Quels sont vos axes politiques prioritaires pour cet arrondissement ?
Deux axes majeurs. D’abord, l’éducation communale : soutenir les écoles, les animateurs, les parents, les enfants.
Ensuite, le logement : l’encadrement des loyers, le contrôle des bailleurs, qu’ils soient privés ou sociaux. Le logement est un facteur central de dignité. Sans logement stable, rien ne tient.
Votre engagement politique est aussi intimement lié à votre combat contre les violences policières…
Oui. Mon engagement ne tombe pas du ciel. Il vient de dix ans de lutte aux côtés du Comité Vérité et Justice pour Adama. Dix ans à dénoncer les violences policières, le racisme systémique, les injustices d’État. Dix ans de collectif, d’héritage des luttes de l’immigration et des quartiers populaires. J’ai appris une chose essentielle : ces combats doivent aussi être portés là où se prennent les décisions. À la mairie. À Paris. Mais notre combat est politique depuis toujours : à travers nos luttes menées en soutien aux travailleuses des hôtels Ibis ou de la société de nettoyage Onet, auprès du personnel soignant, des collectifs pour les sans-papiers, sur la question des rixes, de la jeunesse des quartiers, avec les gilets jaunes et les mouvements sociaux contre la loi retraite… Mon parcours a toujours été politique et sur le terrain, avec le comité Adama, les collectifs et les associations.
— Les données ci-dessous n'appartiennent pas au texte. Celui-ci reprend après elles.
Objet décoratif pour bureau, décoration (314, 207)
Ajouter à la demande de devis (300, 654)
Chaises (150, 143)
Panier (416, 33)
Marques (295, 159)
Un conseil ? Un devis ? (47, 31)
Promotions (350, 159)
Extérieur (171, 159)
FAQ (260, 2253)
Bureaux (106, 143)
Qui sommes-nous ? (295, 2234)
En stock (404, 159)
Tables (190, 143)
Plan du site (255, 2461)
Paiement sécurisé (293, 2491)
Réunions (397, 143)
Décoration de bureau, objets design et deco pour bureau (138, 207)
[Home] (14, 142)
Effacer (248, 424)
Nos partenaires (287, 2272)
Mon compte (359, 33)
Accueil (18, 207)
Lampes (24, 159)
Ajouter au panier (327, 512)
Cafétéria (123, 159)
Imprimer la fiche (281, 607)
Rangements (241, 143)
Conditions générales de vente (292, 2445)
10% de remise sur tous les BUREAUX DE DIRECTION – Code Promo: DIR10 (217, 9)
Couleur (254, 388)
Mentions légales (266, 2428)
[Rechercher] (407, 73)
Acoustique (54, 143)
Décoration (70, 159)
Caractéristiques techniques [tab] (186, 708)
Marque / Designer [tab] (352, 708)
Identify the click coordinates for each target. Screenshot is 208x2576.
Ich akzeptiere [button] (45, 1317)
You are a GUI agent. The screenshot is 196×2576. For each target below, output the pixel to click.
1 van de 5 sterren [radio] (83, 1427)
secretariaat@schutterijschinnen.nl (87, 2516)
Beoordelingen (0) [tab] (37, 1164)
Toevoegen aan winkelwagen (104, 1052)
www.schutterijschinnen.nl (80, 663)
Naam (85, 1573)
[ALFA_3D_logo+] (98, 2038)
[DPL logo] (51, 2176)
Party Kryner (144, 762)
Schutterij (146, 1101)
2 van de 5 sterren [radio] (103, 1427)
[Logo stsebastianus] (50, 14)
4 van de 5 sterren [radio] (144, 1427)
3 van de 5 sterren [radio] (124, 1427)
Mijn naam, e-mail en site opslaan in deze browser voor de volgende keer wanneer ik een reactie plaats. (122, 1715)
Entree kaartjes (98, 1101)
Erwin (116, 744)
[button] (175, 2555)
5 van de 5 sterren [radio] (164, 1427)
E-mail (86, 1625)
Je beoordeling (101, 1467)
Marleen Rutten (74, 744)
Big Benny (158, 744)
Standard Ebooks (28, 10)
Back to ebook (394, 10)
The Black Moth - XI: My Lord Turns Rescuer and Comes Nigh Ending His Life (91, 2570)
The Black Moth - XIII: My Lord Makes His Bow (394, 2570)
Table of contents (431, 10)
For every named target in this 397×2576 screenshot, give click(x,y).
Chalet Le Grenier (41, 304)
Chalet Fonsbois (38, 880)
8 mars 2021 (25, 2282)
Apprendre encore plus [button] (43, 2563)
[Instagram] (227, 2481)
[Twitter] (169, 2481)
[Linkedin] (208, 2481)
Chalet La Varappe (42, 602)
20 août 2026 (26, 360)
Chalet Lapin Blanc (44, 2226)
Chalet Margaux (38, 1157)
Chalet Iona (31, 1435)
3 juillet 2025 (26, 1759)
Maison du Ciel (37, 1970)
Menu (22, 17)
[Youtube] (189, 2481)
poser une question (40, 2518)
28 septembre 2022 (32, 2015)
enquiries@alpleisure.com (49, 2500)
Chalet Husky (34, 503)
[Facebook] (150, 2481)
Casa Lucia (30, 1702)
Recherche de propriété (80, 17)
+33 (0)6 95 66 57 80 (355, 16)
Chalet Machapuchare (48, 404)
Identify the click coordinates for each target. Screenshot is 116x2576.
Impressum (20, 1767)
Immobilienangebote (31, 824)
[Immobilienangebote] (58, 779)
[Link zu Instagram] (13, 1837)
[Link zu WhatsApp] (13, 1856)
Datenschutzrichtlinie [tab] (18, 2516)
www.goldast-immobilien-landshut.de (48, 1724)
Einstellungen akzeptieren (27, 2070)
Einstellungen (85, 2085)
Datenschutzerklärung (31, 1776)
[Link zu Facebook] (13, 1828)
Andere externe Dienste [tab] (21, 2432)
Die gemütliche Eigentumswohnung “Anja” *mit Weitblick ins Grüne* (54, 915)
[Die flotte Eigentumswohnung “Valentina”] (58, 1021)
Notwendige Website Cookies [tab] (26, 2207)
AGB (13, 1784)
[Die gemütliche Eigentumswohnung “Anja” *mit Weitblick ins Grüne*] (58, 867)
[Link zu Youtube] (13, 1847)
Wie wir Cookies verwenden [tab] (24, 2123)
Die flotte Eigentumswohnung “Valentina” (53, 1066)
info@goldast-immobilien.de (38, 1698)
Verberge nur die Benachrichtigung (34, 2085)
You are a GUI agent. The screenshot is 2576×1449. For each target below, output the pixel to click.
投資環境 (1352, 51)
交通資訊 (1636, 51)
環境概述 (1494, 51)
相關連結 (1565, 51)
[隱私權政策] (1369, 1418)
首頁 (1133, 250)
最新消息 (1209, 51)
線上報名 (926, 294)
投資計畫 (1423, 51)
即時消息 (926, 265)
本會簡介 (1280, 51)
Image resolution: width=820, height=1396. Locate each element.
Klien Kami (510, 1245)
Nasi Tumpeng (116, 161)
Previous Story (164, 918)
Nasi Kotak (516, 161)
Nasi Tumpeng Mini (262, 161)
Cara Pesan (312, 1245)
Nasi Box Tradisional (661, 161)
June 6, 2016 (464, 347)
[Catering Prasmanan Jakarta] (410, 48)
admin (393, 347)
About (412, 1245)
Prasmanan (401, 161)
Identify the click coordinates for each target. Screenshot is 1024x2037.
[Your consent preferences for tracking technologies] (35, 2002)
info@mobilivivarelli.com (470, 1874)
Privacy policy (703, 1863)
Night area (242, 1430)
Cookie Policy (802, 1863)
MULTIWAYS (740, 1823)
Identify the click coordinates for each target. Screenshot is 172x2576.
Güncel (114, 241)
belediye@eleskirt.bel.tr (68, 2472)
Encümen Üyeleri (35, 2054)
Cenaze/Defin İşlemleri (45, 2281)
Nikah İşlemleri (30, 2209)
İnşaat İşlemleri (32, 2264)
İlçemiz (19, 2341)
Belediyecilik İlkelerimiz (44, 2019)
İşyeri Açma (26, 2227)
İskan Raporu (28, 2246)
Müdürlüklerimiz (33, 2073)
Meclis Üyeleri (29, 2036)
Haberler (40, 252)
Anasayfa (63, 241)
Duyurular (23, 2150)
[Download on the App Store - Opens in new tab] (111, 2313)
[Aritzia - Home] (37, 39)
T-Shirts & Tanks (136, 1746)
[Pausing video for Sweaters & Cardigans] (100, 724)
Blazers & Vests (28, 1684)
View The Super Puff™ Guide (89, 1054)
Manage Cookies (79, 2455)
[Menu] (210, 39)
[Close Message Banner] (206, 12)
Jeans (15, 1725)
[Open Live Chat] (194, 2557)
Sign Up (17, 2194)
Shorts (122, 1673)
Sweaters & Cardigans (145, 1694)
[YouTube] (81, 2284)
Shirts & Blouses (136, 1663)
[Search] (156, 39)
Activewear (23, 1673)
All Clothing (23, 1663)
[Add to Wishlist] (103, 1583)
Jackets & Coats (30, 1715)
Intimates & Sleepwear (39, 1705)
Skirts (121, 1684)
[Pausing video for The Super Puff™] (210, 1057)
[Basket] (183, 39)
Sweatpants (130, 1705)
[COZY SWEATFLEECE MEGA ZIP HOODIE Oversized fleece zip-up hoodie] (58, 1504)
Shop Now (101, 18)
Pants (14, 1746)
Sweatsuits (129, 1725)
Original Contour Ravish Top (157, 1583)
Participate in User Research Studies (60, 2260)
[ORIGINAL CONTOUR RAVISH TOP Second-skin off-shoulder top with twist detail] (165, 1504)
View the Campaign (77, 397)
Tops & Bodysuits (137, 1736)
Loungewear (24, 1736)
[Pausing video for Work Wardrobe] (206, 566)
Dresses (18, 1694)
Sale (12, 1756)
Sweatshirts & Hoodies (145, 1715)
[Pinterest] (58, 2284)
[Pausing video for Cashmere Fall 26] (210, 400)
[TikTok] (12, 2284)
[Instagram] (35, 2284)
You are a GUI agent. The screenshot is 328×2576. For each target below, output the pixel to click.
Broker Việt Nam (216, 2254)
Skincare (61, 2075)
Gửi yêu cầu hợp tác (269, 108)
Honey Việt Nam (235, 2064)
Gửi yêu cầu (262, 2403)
Certains diront que ces sujets n’ont rien à voir avec une mairie d’arrondissement. Que leur répondez-vous ?
C’est faux. Les mairies ont un rôle central : accès aux droits, prévention, soutien aux associations, politique éducative, urbanisme, relation avec la police municipale. L’antiracisme n’est pas une question morale abstraite, c’est une politique publique concrète. Paris ne peut pas continuer à détourner le regard.
Vous vous présentez sous l’étiquette de La France insoumise, aux côtés de Sophia Chikirou à Paris. Pourquoi ce choix ?
Parce que c’est une continuité logique. Parce que nous avons imposé au débat politique la question des violences policières et de l’antiracisme. La France insoumise a soutenu depuis le début notre quête de la vérité et de la justice, dans une continuité qui dure depuis près de dix ans. Alors je peux dire qu’aujourd’hui, La France insoumise est la seule force politique qui assume clairement ces combats : justice sociale, égalité réelle, antiracisme politique. Je ne me présente pas pour « faire de la figuration ». Je me présente pour imposer ces priorités, partout, y compris dans les beaux quartiers.